Pa. medical marijuana sales top $130M in program’s first year |

Pa. medical marijuana sales top $130M in program’s first year

Natasha Lindstrom
FILE - In this April 12, 2018 file photo, nugs of marijuana await packaging at the Hollingsworth Cannabis Company near Shelton, Wash. Michigan clears a threshold Thursday, Dec. 6, 2018, as the first state in the Midwest to allow marijuana for more than just medical purposes. In the Nov. 6 election, voters by a wide margin endorsed recreational use by adults who are at least 21. (AP Photo/Ted S. Warren, File)

Medical marijuana sales totaled more than $130 million during Pennsylvania’s first year of selling cannabis products to patients — surpassing the first-year sales of several neighboring states combined, state figures released Friday show.

Gov. Tom Wolf signed the bipartisan bill to legalize medical marijuana in April 2016, and sales began at the first handful of dispensaries to open in February. Wolf said in a statement that the first-year sales data “tells us that this program is working to help Pennsylvanians in need of this medication.”

“Patients are realizing the benefits and there has been steady, positive progress that I am pleased to report,” Wolf said.

As of this week, Pennsylvania’s medical marijuana program has grown to include more than 100,000 registered patients, 83,000 certified patients with identification cards, nearly 1,000 certifying physicians, 25 growers/processors and 45 dispensaries that combined sold cannabis products 600,000 times in the past year, state health department data show.

Dispensaries reported $132 million in gross sales in 2018, and state coffers received $2 million in tax revenue from growers and processors, Wolf said.

In comparison, Maryland reported sales of $95.4 million in its first year ending in November.

Illinois reported $36.3 million, followed by Massachusetts ($25 million to $35 million) and New York ($5 million to $15 million), state records and data compiled by Marijuana Business Daily show.

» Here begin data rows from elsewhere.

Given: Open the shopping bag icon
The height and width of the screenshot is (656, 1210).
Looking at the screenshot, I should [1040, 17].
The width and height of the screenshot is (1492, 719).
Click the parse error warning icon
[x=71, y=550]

“We do see, especially when compared with some of our neighboring states, Pennsylvania’s medical marijuana program did very well in its first year,” said Nate Wardle, spokesman for the state Department of Health, which oversees the program.

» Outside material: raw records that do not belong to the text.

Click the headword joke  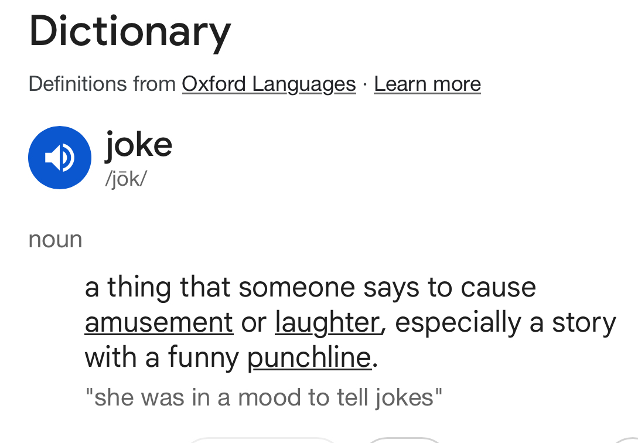139,144
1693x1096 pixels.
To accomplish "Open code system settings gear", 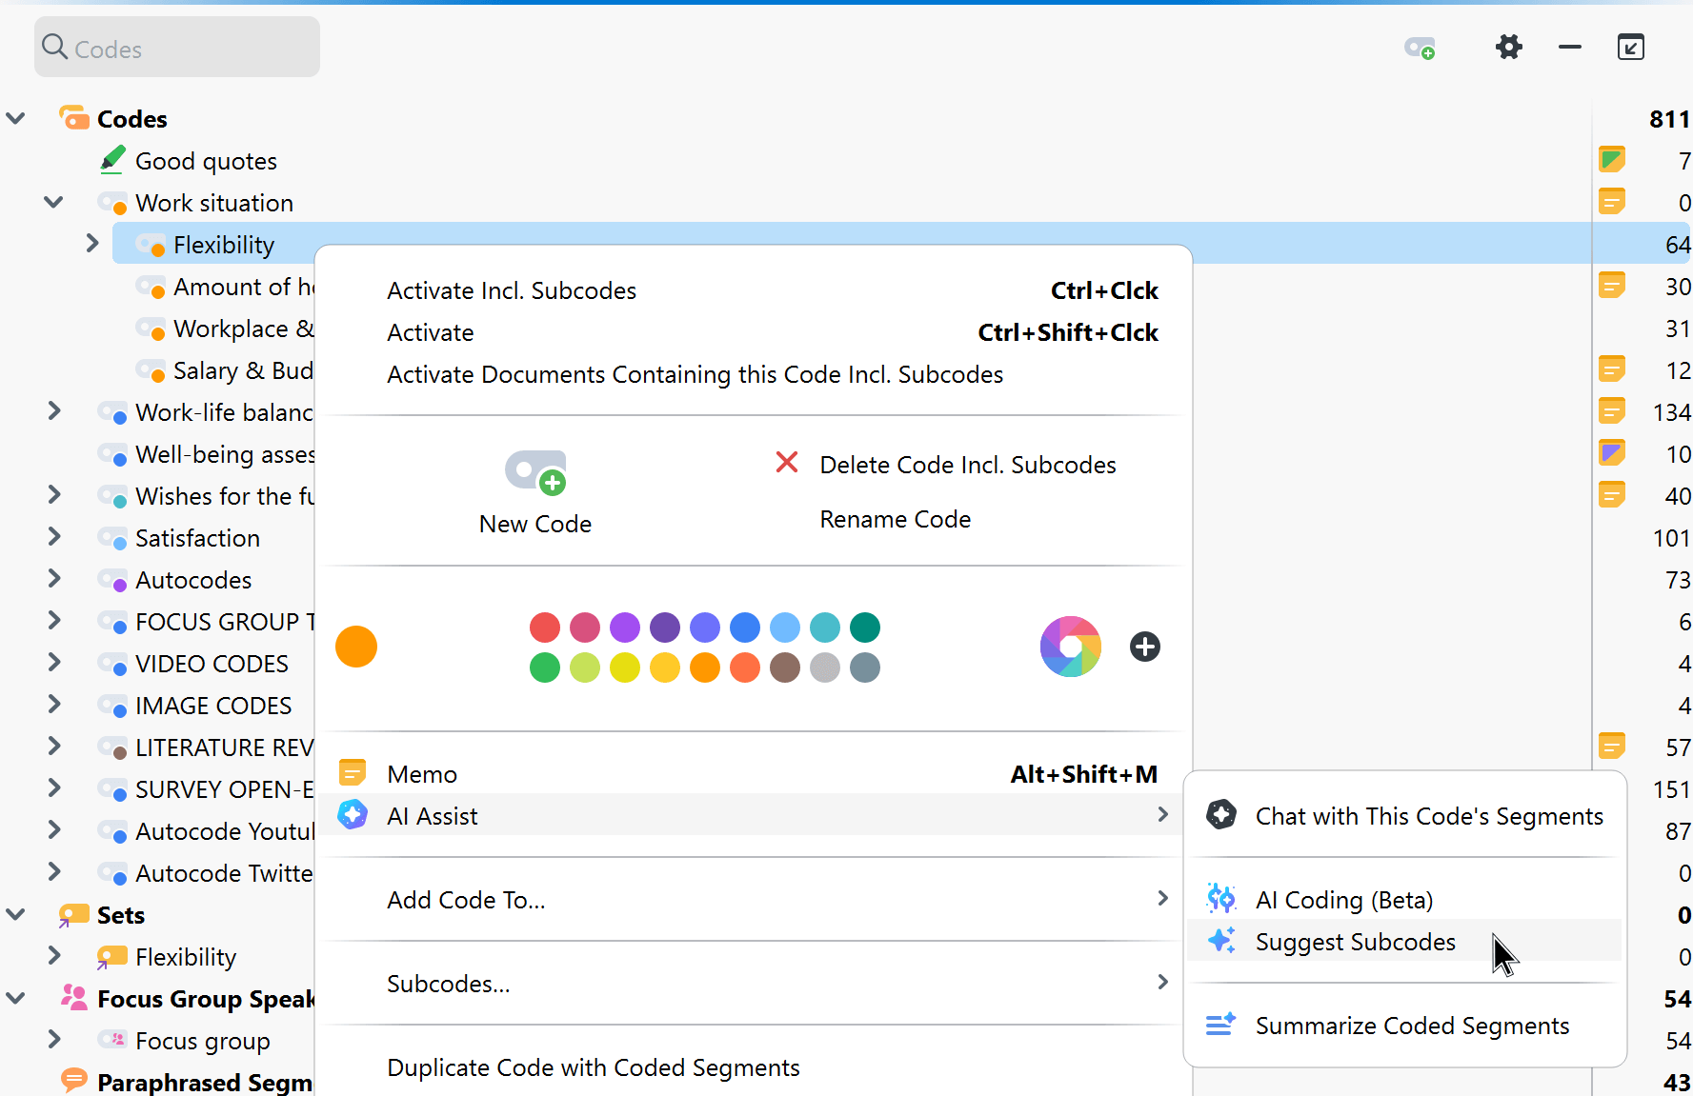I will point(1508,47).
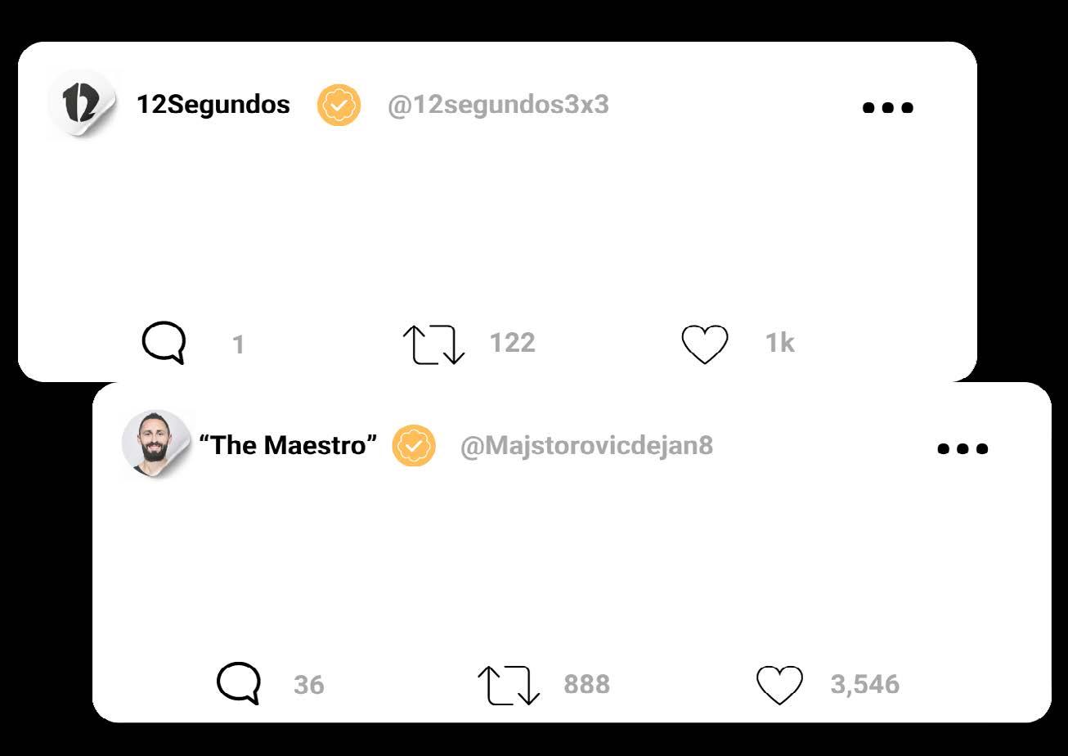Click the 888 retweets count
The width and height of the screenshot is (1068, 756).
pyautogui.click(x=586, y=684)
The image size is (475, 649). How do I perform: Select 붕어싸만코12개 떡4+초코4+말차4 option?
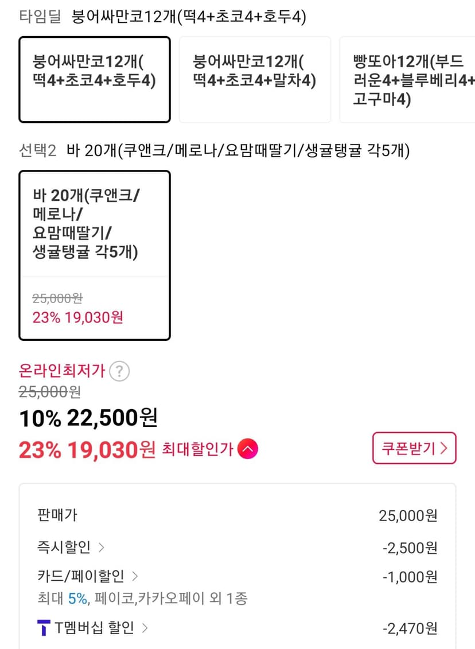click(x=255, y=79)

Medical marijuana is legal in at least 32 states, though marijuana in any form remains an illegal controlled substance under federal law. That has severely limited U.S. research on its effects.

Among the first to try to change that, Pennsylvania has certified eight medical schools as academic clinical research centers.

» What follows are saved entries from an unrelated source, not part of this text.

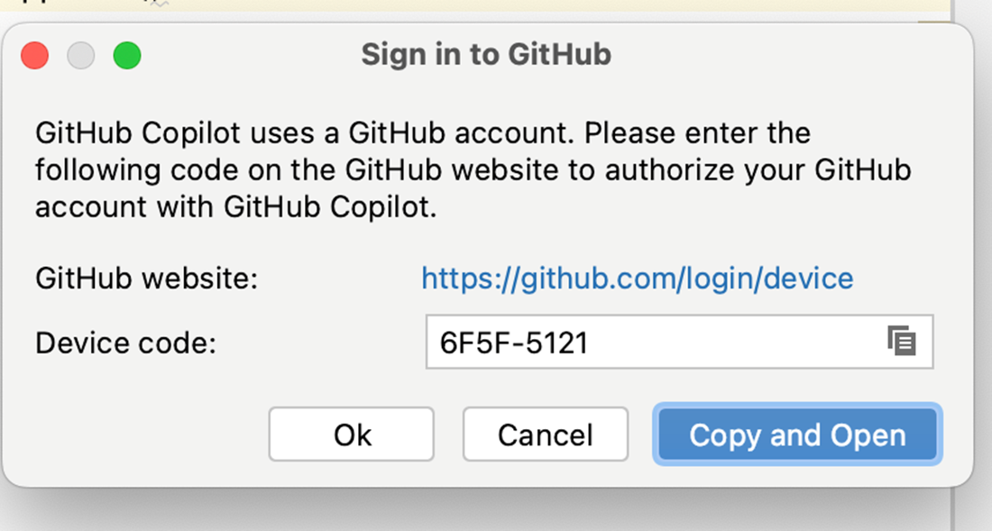Image resolution: width=992 pixels, height=531 pixels.
Task: Open the github.com/login/device link
Action: point(637,279)
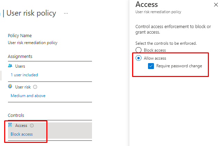The height and width of the screenshot is (146, 221).
Task: Click the policy name 'User risk remediation policy'
Action: click(x=33, y=43)
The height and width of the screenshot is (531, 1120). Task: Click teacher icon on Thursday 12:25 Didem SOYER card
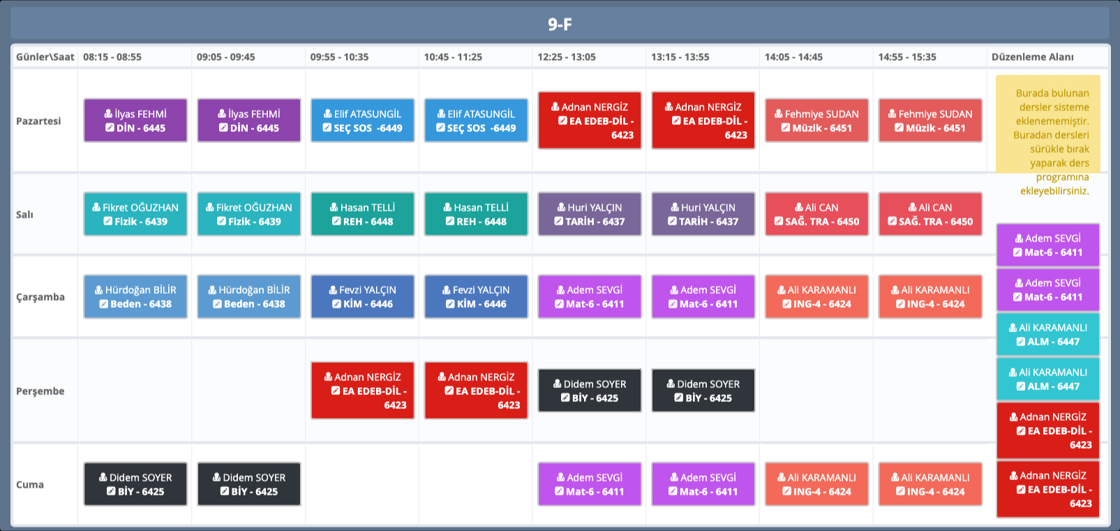coord(557,384)
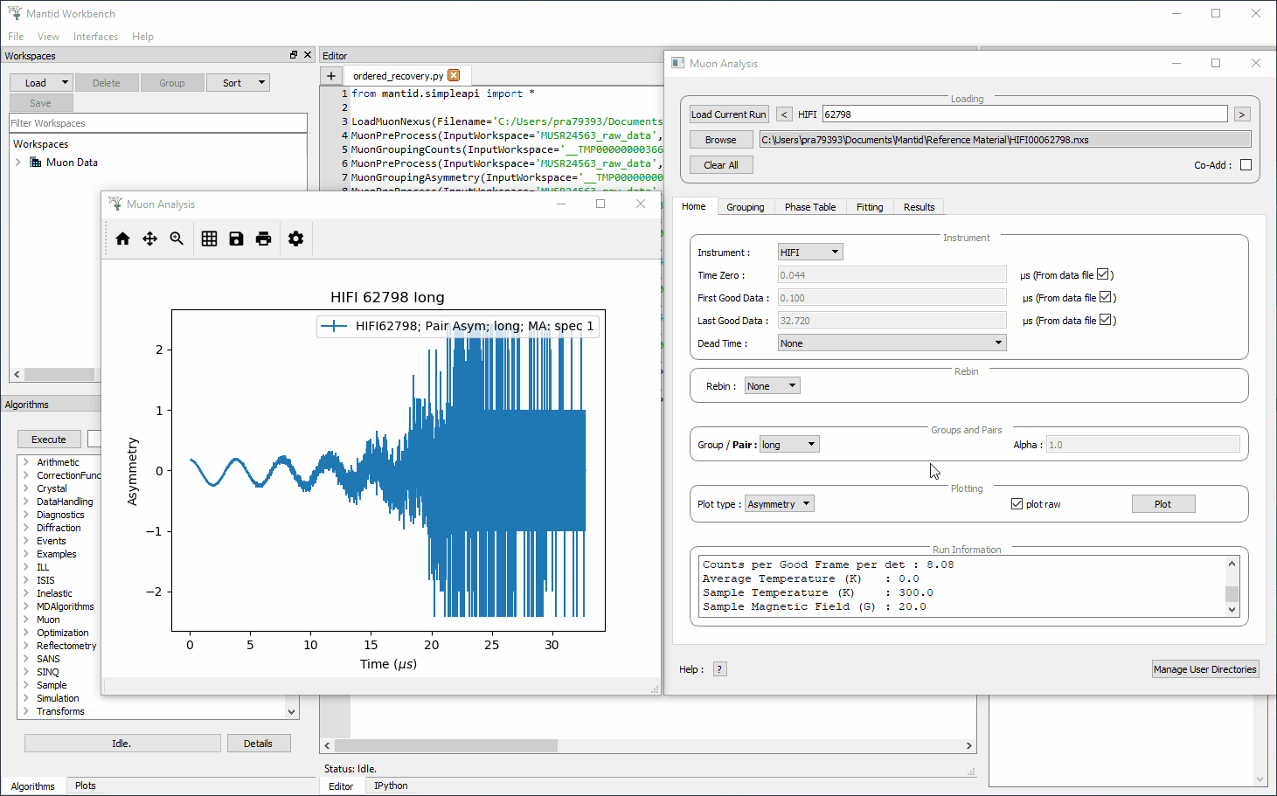Screen dimensions: 1277x796
Task: Close the ordered_recovery.py editor tab
Action: point(454,76)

“Our goal for the next year and beyond is to increase the number of grower/processors and dispensaries operating, to register even more physicians and to continue the growth of our scientific, medically based program,” Pennsylvania Health Secretary Dr. Rachel Levine said in a statement.

Officials expect the program to continue to grow as cannabis products become more accessible and convenient to patients who choose marijuana over the likes of pills and opioid-based alternatives to treat pain and symptoms.

Several factors and developments in the works look to further boost sales this year, including steady growth in the number of certified patients and more access to local dispensaries. More product is being processed to meet demand as more growers come on board, compared to last spring when dozens of dispensaries ran out of products.

Pennsylvania only began selling marijuana in dry leaf, or flower, form in April (though state law still says the product must be vaporized, not smoked). The customer-preferred flower products were cited as a reason for higher sales in Maryland.

Patients with one of 21 qualifying conditions can be certified by a doctor for $200 and buy a Pennsylvania medical marijuana identification card for $50.

Forty-five of 50 approved dispensaries have begun operating, with the remaining five set to open their doors this year.

State law set the maximum at 50 dispensaries, which means lawmakers would have to take legislative action to allow any more.

Lawmakers also are the ones who can decide to allow dispensaries to begin selling edible cannabis products, such as candy and baked goods, as recommended by the Pennsylvania Medical Marijuana Advisory Board earlier this month.

On Feb. 1, a committee appointed by the board also green-lighted two more conditions to go before Levine for final approval — anxiety and Tourette’s Syndrome. There is no deadline by which Levine will issue her decisions.